• _TAREFA PROPOSTA A_: De acordo com o trecho sobre o distanciamento na análise histórica, em que data a sessão da Câmara autorizou a continuação do processo de impedimento da presidente Dilma Rousseff?
• _TAREFA PROPOSTA B_: Dê prosseguimento ao trecho sobre o distanciamento na análise histórica, começando logo após a sua última frase.

• _TRECHO PARA LEITURA_:

Há momentos tão importantes na vida política de um país que só podem ser compreendidas anos depois, escreveu o colunista Chico Alves neste artigo, comentando a sessão da Câmara que no dia 17 de abril de 2016 autorizou a continuação do processo de impedimento da presidente Dilma Rousseff. Eu que escrevo sobre História estou perfeitamente ciente da necessidade de um distanciamento para ideal apreciação. Não se pode observar uma catedral permanecendo dentro dela, e isso vale para o tempo tanto quanto para o espaço. E há outro motivo para se fazer necessário o distanciamento: arrefecer as paixões e os whishful thinkings inerentes a quem possui um envolvimento pessoal ou emocional com o evento que se quer observar. Existem acontecimentos históricos tão polêmicos que mesmo após muitas décadas não permitem um juízo final e estabelecido.

• _DADOS A SEGUIR_:
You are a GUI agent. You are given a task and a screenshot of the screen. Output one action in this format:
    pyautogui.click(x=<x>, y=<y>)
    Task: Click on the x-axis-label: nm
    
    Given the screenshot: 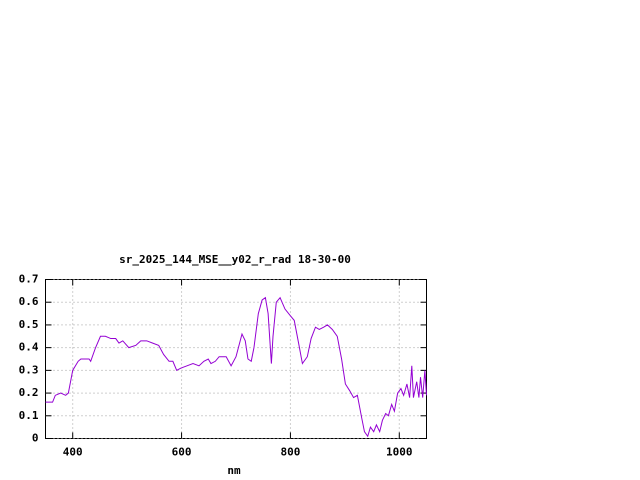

• _SUA RESPOSTA A_: Em 17 de abril de 2016.

• _SUA RESPOSTA B_:
Aquele dia 17 de abril de 2016, de fato, não é fácil de esquecer. Foi quando o país divisou, atônito, o rosto feio de uma direita que nem sabia que existia, mas que nem por isso era descolada do caráter nacional. As frases cheias de ódio com que cada um brindou o seu voto contra a presidente conferiram àquela cerimônia um aspecto grotesco que até hoje causa consternação, parecendo vir de um subterrâneo onde milhões de pessoas que não tinham voz, subitamente puderam fazer-se ouvir. Até pouco tempo atrás, a direita brasileira parecia nem existir, a menos que se rotulasse de direita tudo o que não fosse de esquerda. Desde o fim do regime militar, não era politicamente correto assumir-se como de direita.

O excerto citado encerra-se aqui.